Craig Hella Johnson, the music director of the Conspirare choir, once related an image to the orchestra. Imagine a line of tomatoes, evenly spaced apart, that stretches before you. Now imagine that you are on a pogo stick, and your mission is to land smack dab in the center of each tomato in the line. Off you go.
For me, this tomato and pogo stick image is one of the best ways to describe "vertical" playing. What I mean by vertical playing is that the musician places every single note "vertically" on a music score. In other words, each note is set exactly dead center of the beat or beat subdivision.

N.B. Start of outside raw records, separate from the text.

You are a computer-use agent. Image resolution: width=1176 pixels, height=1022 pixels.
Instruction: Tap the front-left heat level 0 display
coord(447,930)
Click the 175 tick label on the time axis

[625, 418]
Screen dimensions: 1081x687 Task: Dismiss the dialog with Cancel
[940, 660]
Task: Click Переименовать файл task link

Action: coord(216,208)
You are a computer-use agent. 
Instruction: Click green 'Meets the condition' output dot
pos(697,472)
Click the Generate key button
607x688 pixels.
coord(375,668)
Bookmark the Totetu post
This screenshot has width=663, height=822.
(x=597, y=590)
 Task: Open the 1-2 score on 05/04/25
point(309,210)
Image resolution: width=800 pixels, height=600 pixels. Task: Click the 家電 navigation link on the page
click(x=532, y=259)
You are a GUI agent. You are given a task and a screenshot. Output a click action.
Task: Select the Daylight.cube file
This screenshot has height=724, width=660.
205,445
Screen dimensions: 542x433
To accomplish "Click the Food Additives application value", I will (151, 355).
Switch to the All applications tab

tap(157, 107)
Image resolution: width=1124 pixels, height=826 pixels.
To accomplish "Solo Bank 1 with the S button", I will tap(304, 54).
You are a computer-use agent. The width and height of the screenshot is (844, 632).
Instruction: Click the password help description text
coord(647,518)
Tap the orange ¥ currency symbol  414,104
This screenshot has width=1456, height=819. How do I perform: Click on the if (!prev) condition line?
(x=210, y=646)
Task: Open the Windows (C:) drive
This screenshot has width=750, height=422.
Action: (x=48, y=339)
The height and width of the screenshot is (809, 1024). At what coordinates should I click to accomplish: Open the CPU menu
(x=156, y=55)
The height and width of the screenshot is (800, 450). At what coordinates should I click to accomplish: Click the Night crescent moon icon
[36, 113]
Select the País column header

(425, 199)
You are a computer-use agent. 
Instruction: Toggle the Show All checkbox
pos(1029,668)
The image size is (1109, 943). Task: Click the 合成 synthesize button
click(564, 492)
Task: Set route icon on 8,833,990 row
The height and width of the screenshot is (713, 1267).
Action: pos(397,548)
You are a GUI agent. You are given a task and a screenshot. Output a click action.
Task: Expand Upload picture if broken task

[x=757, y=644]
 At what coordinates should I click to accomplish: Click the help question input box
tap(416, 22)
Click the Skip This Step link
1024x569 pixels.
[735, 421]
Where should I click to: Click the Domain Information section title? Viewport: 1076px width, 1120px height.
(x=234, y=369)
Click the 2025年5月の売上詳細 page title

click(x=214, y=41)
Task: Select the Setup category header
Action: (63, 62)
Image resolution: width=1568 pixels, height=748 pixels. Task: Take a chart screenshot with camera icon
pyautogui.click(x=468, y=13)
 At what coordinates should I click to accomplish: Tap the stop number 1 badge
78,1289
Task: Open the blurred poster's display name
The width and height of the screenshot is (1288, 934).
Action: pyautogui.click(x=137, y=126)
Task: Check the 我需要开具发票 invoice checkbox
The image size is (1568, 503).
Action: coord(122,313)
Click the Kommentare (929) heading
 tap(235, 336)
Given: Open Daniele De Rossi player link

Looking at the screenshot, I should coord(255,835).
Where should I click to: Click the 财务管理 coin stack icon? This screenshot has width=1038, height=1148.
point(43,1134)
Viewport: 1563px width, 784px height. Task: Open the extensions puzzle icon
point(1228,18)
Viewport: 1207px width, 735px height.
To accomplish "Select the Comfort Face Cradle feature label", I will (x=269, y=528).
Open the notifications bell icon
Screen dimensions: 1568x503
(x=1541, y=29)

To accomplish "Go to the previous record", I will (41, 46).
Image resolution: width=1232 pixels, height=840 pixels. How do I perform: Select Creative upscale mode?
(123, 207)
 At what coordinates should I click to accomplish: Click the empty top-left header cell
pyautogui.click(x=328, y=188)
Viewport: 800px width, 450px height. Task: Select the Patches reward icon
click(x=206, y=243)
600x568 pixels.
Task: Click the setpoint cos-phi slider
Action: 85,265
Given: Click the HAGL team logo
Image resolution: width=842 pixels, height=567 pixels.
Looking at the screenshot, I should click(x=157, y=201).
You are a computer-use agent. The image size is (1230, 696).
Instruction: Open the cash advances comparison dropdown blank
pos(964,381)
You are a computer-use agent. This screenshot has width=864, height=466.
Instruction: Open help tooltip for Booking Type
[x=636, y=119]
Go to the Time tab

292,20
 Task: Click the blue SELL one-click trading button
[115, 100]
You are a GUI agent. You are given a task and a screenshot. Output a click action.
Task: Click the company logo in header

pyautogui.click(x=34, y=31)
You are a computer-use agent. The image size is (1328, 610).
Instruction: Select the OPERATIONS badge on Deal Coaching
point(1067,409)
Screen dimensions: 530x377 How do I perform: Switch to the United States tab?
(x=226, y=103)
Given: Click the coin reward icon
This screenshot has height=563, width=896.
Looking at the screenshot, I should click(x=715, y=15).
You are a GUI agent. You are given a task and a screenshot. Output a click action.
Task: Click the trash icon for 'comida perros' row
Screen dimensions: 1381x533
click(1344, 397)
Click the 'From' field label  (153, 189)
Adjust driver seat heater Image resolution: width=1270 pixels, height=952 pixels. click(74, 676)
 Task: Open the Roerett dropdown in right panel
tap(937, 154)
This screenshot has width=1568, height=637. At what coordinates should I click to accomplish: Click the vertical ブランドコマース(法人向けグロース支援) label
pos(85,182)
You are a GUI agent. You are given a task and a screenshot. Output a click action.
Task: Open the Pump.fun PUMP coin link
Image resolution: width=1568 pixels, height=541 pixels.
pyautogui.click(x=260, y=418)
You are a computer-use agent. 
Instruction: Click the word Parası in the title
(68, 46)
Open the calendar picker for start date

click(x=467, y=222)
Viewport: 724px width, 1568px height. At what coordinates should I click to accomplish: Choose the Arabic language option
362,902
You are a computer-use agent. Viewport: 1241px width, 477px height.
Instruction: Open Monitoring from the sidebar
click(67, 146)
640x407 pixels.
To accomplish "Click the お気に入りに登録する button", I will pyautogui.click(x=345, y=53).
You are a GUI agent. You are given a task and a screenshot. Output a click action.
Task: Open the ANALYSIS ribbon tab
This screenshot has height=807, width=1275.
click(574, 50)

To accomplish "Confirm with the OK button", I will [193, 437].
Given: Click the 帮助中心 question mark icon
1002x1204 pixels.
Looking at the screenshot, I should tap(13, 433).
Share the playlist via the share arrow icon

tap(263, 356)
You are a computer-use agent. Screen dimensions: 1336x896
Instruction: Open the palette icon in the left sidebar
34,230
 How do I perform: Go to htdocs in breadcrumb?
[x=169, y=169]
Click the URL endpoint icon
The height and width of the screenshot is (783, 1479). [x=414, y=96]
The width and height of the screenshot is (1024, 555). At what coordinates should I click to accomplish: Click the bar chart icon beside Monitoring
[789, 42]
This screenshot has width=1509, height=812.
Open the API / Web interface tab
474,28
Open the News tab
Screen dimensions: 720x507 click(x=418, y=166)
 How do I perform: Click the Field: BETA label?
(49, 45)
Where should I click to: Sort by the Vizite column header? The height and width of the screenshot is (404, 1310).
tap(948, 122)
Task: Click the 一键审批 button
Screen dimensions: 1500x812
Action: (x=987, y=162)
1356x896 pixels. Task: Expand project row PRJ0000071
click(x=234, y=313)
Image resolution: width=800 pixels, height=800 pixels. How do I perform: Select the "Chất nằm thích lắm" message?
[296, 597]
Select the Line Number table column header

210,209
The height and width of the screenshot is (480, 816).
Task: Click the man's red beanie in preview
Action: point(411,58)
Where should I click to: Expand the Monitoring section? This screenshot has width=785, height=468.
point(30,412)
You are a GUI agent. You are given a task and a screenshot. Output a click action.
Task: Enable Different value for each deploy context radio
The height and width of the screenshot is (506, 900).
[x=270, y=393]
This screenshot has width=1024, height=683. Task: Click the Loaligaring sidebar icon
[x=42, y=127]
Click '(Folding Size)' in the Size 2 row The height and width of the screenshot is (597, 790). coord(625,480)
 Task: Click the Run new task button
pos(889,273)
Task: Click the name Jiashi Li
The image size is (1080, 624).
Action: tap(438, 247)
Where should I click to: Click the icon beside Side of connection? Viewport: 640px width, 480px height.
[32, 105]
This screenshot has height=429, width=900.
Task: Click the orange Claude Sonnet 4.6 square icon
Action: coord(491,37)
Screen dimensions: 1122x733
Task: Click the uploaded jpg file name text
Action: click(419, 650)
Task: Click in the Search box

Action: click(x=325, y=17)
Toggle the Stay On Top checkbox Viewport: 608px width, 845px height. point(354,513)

Of course we can create this same sensation through the use of a metronome set to beat subdivisions, but many young students lack the ability to use the metronome in this manner effectively.
The pogo stick and tomato image works very well for these types of students. I ask them what would happen if they did not hit the tomatoes dead center, and I get such responses as, "I would squirt tomato juice all over myself," or "I would make a mess!" Yes, exactly so. And then when I ask the students to play the particular passage in question again as if they were on a pogo stick smacking the tomatoes dead center, I hear an entirely different result from my students. I hear very exact rhythmic placement.
I think of this vertical playing as a default position, which means that I strive for this sort of rhythmic precision and perfection in everything that I learn to play. However, I understand that there will be times when I or a conductor wish the illusion to be that I am playing more horizontally, in that I may be leaning forward in my tempo and rhythmic playing and weighting things perhaps a little differently rhythmically to create that horizontal illusion.
However, I find that most students seem to have this innate ability already, and the vertical precision is what is more difficult.